Page excerpt:
========

The older I get, the more I realize my profound luck in having the parents that I have. Sure, there are ways we could have been better to and for each other. But overall, my parents gave me some profound gifts that have helped strengthen me in so many ways.
Here are some of the gifts my mother gave me:
--She encouraged my love of reading. Maybe it's my work with the Reading Pals program that has helped me understand how rare this gift can be. Maybe it's because I'm an English major of the old school variety, but I truly think that children who don't learn to love to read will be handicapped their whole lives.
One of my earliest memories is from the early years when it was just my mom and me at home. Our family had one car, which my dad took to work. I remember being in the child's seat of my mom's bike and going to the library; I remember her back and the red-checked shirt she wore. Later, when we lived in Montgomery, the public library only allowed children to check out 5 books at a time. My mom checked out books for me.
I was allowed to read widely and deeply. I was the "One more chapter!" kid. It must have been irritating at times. Now we complain about kids with their faces glued to screens; we'd love to have a kid with a nose stuck in a book. But regardless of what's calling the attention away from what must be done, it must be maddening for a parent. I was often allowed to read beyond the time limit. I'm grateful for that.

========

Provided data:
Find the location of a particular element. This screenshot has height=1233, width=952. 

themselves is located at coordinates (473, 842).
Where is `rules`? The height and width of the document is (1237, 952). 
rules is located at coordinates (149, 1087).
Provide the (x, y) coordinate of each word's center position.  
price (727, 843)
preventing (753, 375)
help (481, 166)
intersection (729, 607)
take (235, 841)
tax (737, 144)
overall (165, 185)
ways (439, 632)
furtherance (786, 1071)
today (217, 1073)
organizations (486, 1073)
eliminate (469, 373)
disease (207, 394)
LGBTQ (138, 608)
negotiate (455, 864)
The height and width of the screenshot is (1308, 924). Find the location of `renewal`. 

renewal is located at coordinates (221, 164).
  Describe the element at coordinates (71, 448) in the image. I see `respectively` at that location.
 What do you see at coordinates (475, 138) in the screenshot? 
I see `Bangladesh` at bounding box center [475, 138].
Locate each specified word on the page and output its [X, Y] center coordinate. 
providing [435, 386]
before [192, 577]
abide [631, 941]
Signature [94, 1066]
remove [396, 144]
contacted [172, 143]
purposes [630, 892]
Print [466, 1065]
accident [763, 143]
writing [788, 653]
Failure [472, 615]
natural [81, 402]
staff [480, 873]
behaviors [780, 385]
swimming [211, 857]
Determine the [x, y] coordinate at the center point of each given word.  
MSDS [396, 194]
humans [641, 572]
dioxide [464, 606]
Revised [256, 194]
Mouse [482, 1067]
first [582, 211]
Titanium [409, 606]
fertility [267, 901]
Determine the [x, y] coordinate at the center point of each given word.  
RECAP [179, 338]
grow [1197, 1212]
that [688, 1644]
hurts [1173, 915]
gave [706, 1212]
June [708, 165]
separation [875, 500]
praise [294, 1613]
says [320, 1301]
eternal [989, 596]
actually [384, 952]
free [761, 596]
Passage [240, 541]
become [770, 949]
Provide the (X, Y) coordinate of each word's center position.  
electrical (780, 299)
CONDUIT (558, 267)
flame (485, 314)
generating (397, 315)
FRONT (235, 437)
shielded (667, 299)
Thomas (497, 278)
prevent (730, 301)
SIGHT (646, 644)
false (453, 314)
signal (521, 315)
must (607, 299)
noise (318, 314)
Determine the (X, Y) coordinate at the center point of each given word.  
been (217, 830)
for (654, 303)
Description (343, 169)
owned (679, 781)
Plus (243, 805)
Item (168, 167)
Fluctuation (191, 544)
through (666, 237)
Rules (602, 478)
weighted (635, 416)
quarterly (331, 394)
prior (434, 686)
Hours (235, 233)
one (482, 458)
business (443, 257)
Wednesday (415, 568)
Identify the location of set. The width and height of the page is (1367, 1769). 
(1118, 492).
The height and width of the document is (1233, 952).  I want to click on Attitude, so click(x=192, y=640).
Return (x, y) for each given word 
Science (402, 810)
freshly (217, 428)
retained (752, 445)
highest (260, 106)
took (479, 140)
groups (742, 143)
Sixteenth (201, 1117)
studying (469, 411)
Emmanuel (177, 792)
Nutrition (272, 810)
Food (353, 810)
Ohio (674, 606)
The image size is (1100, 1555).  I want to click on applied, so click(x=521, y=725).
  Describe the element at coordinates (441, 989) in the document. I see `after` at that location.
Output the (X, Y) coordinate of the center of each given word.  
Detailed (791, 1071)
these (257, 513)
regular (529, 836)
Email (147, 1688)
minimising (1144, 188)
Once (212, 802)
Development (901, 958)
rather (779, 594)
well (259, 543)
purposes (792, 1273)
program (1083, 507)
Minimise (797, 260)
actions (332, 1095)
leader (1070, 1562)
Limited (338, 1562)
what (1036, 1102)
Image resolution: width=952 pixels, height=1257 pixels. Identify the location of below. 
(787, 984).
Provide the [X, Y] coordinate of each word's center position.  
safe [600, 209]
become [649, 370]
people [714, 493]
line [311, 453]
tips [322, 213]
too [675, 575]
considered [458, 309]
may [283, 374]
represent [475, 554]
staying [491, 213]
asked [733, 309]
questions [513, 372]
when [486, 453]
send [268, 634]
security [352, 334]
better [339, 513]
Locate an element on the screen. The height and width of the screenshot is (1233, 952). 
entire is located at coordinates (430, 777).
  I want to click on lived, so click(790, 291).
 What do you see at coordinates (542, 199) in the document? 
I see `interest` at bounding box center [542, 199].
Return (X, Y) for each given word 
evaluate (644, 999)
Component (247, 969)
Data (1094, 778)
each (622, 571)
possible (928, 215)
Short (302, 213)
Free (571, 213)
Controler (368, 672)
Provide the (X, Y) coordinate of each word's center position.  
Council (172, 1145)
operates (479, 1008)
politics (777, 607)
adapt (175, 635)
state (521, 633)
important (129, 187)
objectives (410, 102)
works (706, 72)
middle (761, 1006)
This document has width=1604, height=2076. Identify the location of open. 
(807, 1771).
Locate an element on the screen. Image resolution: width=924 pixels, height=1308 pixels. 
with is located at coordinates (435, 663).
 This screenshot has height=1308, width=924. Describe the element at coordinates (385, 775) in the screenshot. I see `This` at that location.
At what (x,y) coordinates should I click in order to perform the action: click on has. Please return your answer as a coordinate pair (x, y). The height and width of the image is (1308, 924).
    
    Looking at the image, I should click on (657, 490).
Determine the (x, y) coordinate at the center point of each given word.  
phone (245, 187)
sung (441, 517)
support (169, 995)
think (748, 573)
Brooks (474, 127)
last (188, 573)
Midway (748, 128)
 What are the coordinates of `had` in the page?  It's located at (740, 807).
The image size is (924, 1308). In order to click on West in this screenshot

========

Directions:
- a) Retype the passage about a mother's gifts word for word, beginning at the words "I was allowed" and stopping after "grateful for that.".
- b) Summarize the passage about a mother's gifts in two sentences.

Answers for this exercise:
- a)
I was allowed to read widely and deeply. I was the "One more chapter!" kid. It must have been irritating at times. Now we complain about kids with their faces glued to screens; we'd love to have a kid with a nose stuck in a book. But regardless of what's calling the attention away from what must be done, it must be maddening for a parent. I was often allowed to read beyond the time limit. I'm grateful for that.

- b) The writer considers it profound luck to have these parents and credits the mother with encouraging a love of reading, recalling rides in a bike's child seat to the library and, later in Montgomery, the mother checking out books on the writer's behalf. The writer was allowed to read widely and deeply, often beyond the time limit, and is grateful for that.